THE ORIGIN OF ASHTANGAYOGA
The style of Ashtangayoga, known as the eight branches yoga, has been described in the Yoga Sutras of Patanjali as a guideline to live a totally fulfilling life.
In the late 1920’s, Sri K. Pattabhi Jois, at the age of 12, began his studies with the teacher Sri T. Krisnamacharya to learn the principles of yoga and the depth of the philosophy connected to it:
THE EIGHT BRANCHES
Yama- ancient rules
Niyama- observances, discipline of body and mind
Pranayama- development of vital energy
Pratyahara- control of the senses
Samadhi- total fulfillment
Sri K. Pattabhi Jois not only studied Asanas, but also dedicated himself to teach them, in particular the Vinyasa style, that is to say a sequence of connected postures, synchronized with breath.
ìWhen breath and movement flow effortlessly and in perfect harmony, then the practice of ashtangayoga trascends consciousness and evolves in the lightness of a meditation in movement. ì – Lino Miele.
Ashtangayoga is a dynamic practice which enables our body to achieve flexibility, strenght and stability.
The movement between the postures is fundamental and is a part of the practice itself.
The synchrony between the breath and the movement is called Vinyasa, and to be achieved requires to focus our eyes on a fixed point.
There is an order of the asanas, each one is preparatory and balance the posture that precedes or follows.

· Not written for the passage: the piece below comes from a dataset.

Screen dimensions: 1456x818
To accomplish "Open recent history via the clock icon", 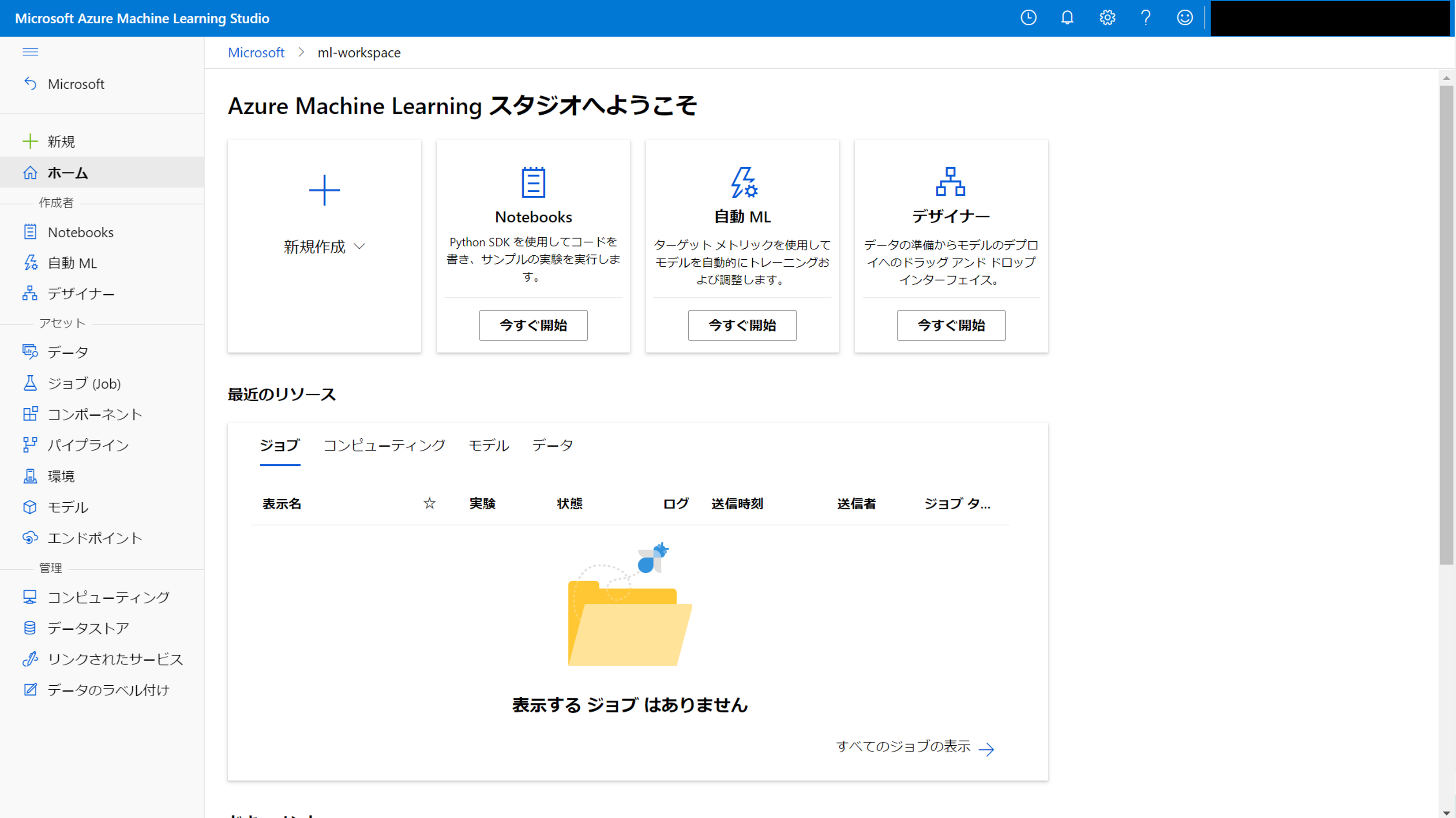I will [1029, 18].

In the Ashtanga practice there are different series where the first one is therapeutical and favours the balance bewteen body and mind; the second one goes deeper and purifies Nadi, or nervous channels; the advanced series require a very profound dedition because they work on strength, balance and the stability of the body and the mind.
The breating technique is called Ujjayi, the victorious breath, and it’s achieved by relaxing the throat and lightly closing the glottis, in order to produce a sound.
In this way, the respiration is relaxed and deep and will go together with each movement of the practice, creating the rhythm of the same. Moreover, this breathing technique allows to reduce heartbeats even if there’s an increase in metabolism, and at the same time, toxines are expelled through abundant sweating, by which we have better body tissue exchanges.
Bandhas are another key principle of the practice, they are also called “locks” and allow to regulate the flow of prana, or vital force, and avoid the collapse of the inner organs to let the diaphragm to expand to its maximum.
Mula Bandha is the contraction of the anal muscle and the perineum.
Uddyana Bandha is the contraction of the lower part of the abdomen towards the spinal cord, and it’s achieved drawing back the belly, under the navel and towards the lower back.
Jalandhara Bandha is the throat lock, by lightly lowering the chin towards the chest.
Dristi is the point to focus your eyes to create the inner concentration and attention.
For each movement there is a different Dristi (there are nine of them).
The duty of the teacher is to pass their knowledge as learnt from their teacher, putting into practice the notion of Parampara, that is to pass the knowledge from teacher to learner.
TIPS FOR A GOOD PRACTICE
It is better to practice on an empty stomach, do not drink during practice and half an hour before and after class.
Use comfortable clothes, it is better not wear wristbands or necklaces, to let your body free.
Please bring to lesson your personal mat and towel.
To respect yourself and others, please come to Shala with a clean body, after having taken a shower.